DATA FOR ANALYSIS ▸
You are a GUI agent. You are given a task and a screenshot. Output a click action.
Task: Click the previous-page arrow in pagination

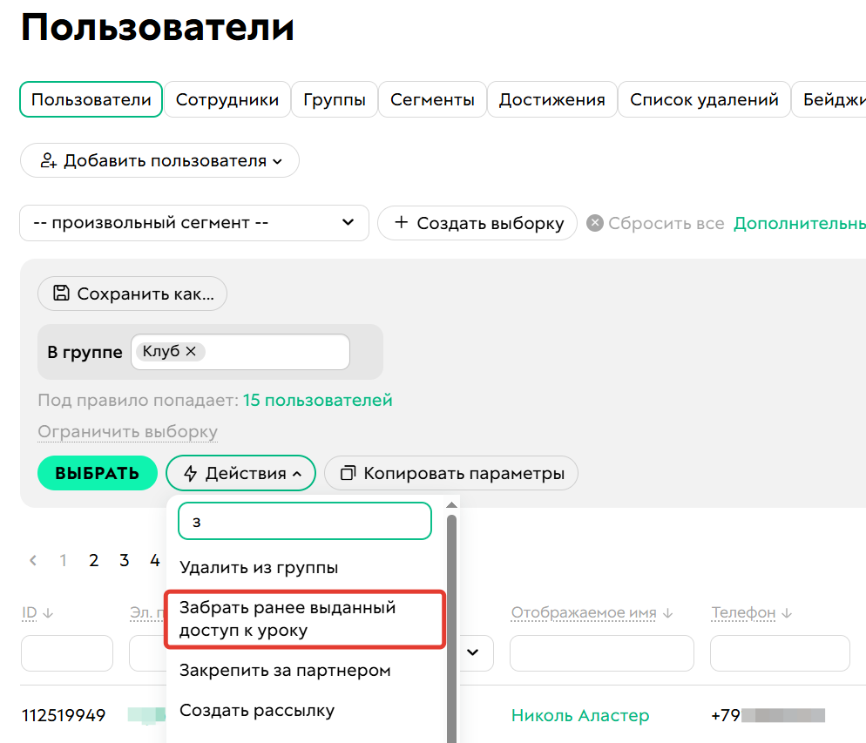[32, 560]
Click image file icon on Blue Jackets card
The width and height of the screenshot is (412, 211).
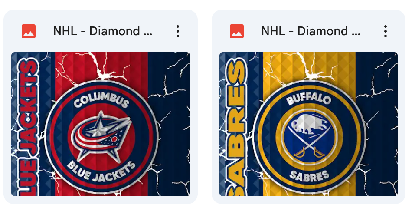29,31
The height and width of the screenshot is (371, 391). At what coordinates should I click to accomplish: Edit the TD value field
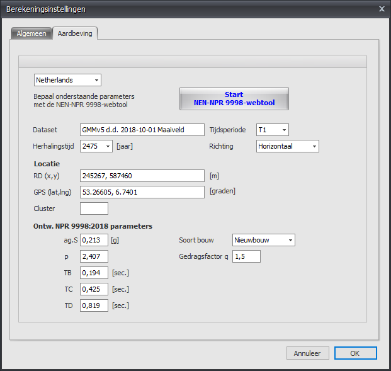click(x=94, y=305)
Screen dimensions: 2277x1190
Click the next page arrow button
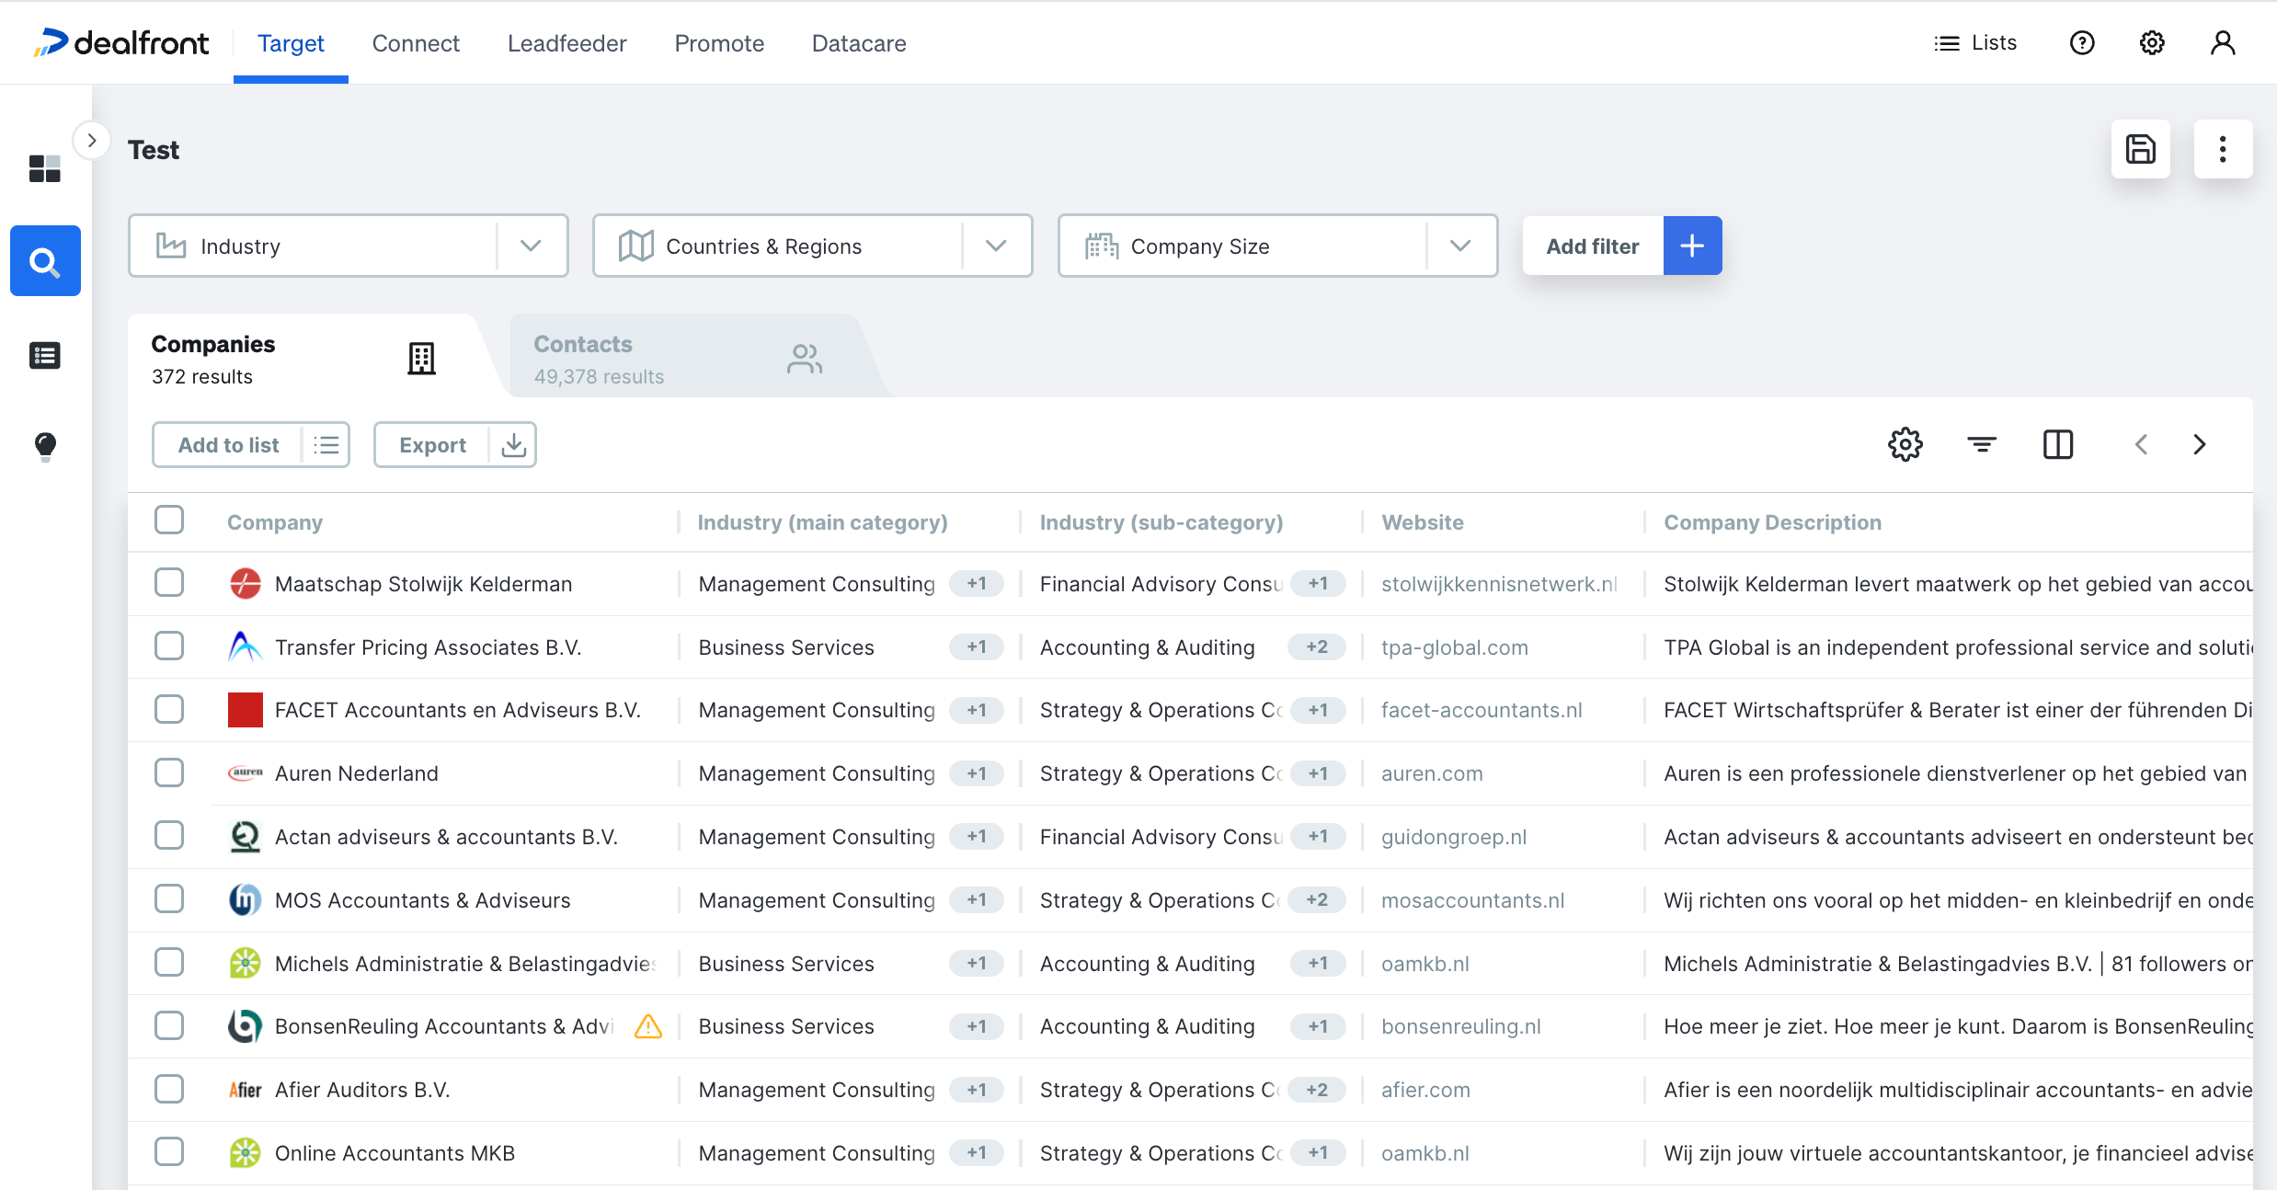[x=2199, y=444]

AIM OF THE EXERCISE ▸
The expected output is each record, copied exactly, and nothing in place of the pictures.

ANSWER AREA ▸
You are a GUI agent. You are given a task and a screenshot. Output a click action.
Task: Click the previous-page arrow in pagination

[32, 560]
Click image file icon on Blue Jackets card
The width and height of the screenshot is (412, 211).
29,31
The height and width of the screenshot is (371, 391). At what coordinates should I click to accomplish: Edit the TD value field
click(x=94, y=305)
Screen dimensions: 2277x1190
Click the next page arrow button
[x=2199, y=444]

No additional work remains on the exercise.